Rising costs narrowed the field. After weeks of watching the 16GB variant of the Radeon 9060 XT climb in price... I took the plunge.
The result? A 'Legendary' score in Fire Strike Ultra (Global #1). The setup is unorthodox; the results? Undeniable.
Click to see OC results
- Max Frequency Offset: +300MHz
- Voltage Offset: -110mV
- Memory Frequency: +300MHz
I'm sure there's a little more to squeeze...
Physical Constraints
I built this SFFPC (FormD T1.2) in December 2020. Five years invites a refresh, and while the fit was already tight, the new card pushes it further. Like my previous 3060 Ti, the new card occupies two slots, though fan clearance is tighter than before. The heatsink headroom, however, is a luxury. Even at stock settings, the card whispers. With an undervolt and capped frame rates, the fans rarely bother to spin.

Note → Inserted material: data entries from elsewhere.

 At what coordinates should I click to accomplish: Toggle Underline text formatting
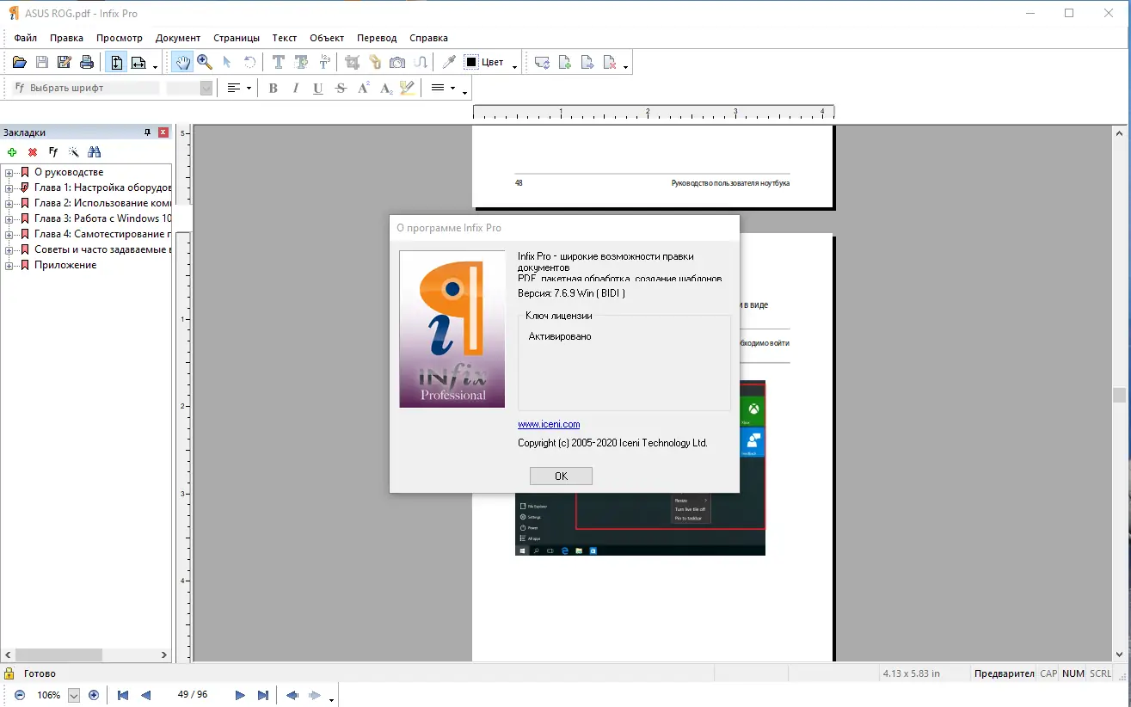pyautogui.click(x=318, y=88)
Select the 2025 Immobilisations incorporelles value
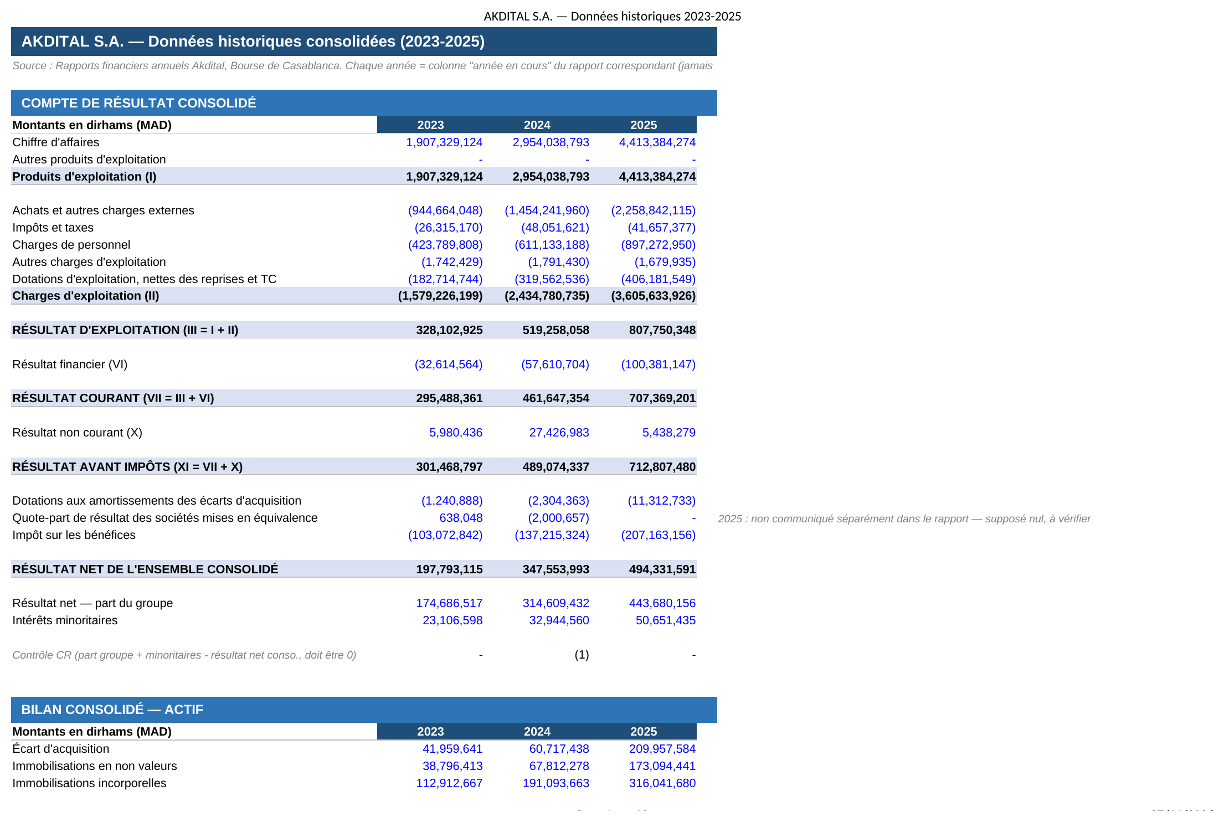Image resolution: width=1224 pixels, height=822 pixels. 662,783
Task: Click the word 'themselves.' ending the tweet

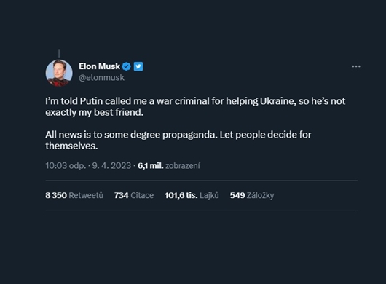Action: coord(71,146)
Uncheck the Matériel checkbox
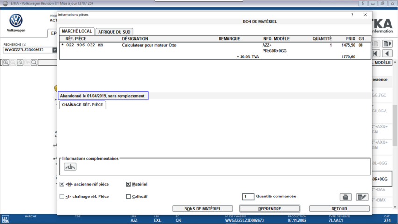The height and width of the screenshot is (224, 398). point(128,184)
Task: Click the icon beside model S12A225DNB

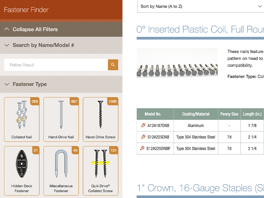Action: [143, 137]
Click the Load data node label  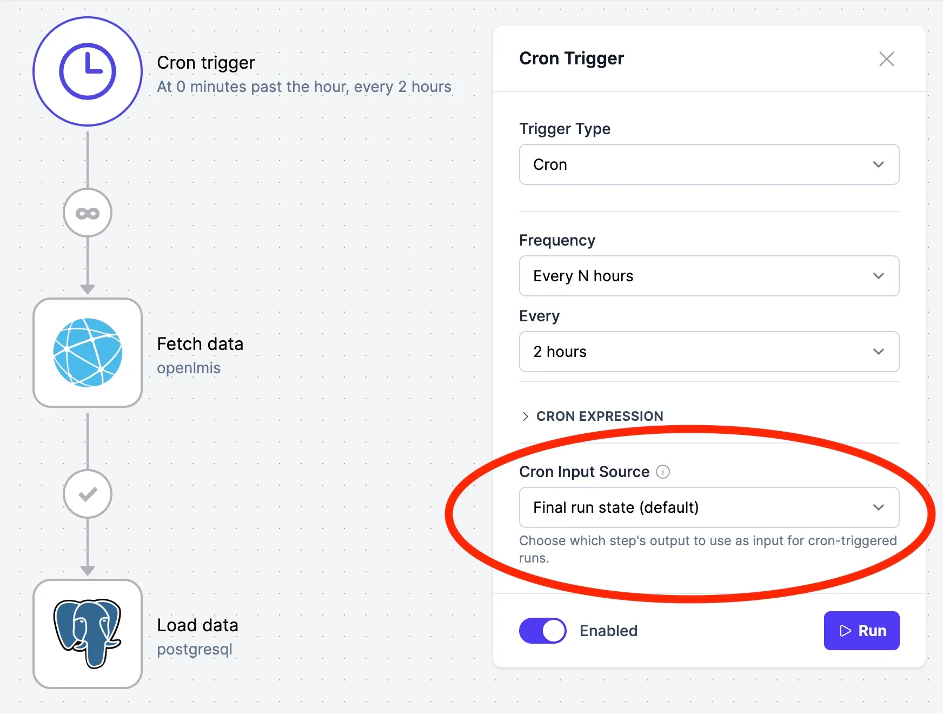[197, 625]
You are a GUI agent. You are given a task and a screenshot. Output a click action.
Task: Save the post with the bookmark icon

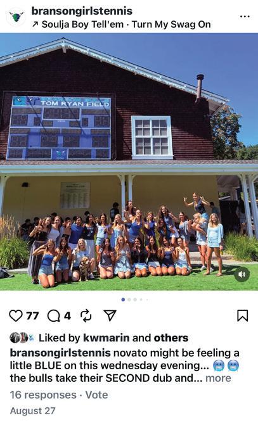[x=243, y=316]
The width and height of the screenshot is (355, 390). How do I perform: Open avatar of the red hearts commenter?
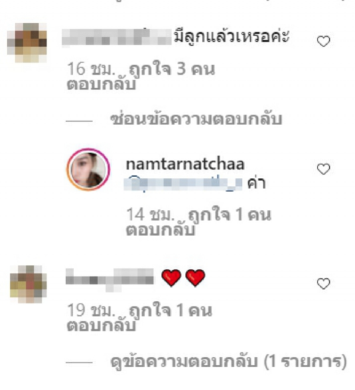click(28, 284)
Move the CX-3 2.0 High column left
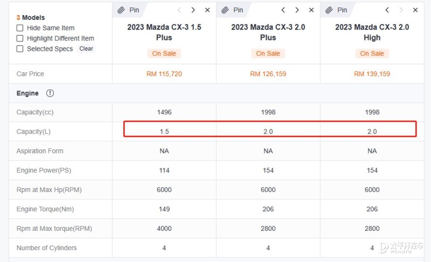Viewport: 431px width, 262px height. click(x=387, y=10)
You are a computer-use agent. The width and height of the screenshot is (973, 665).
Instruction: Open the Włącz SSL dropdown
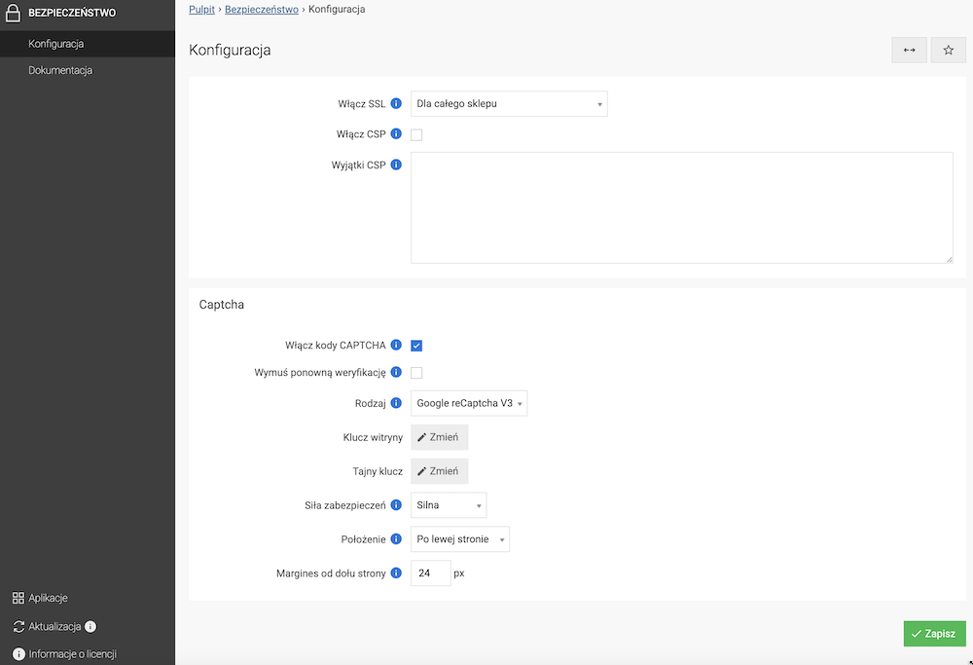point(509,103)
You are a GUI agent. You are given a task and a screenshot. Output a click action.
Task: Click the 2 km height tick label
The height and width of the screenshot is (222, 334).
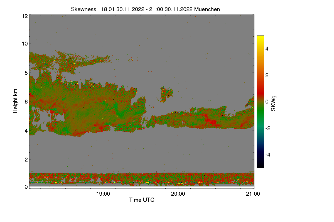coord(26,160)
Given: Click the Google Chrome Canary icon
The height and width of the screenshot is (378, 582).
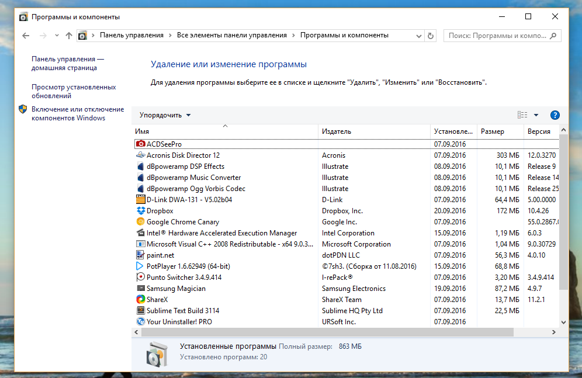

The FE cards really are pretty.
Now with less tape!
Architectural Constraints
Hardware limitations also dictated the choice. The original FormD T1 relies on a PCIe Gen 3 riser. More modern NVIDIA 60-series cards use a Gen 5 x8 bus; running them on a Gen 3 riser halves the lane count and cripples performance. The AMD card utilises the full x16 width, bypassing this bottleneck and with a lesser premium for 16GB of VRAM to boot.
The difference is stark. My previously tweaked 3060 Ti barely grazed the 50th percentile in this scenario. Satisfyingly, this replacement delivered a precise +33.3% bump in 3DMark score!
Ecosystem Switch
Divorcing from NVIDIA wasn't entirely painless; FSR 4 still trails DLSS. Though, DLSS 4.5 performs poorly on pre-4000 series hardware, making the break-up more amicable...
Beyond raw numbers, the move is strategic. An all-AMD architecture favours the pending Linux migration. Formerly, proprietary drivers were the primary source of domestic dispute; recent promises of their openness have been largely performative. This hardware promises a smoother transition.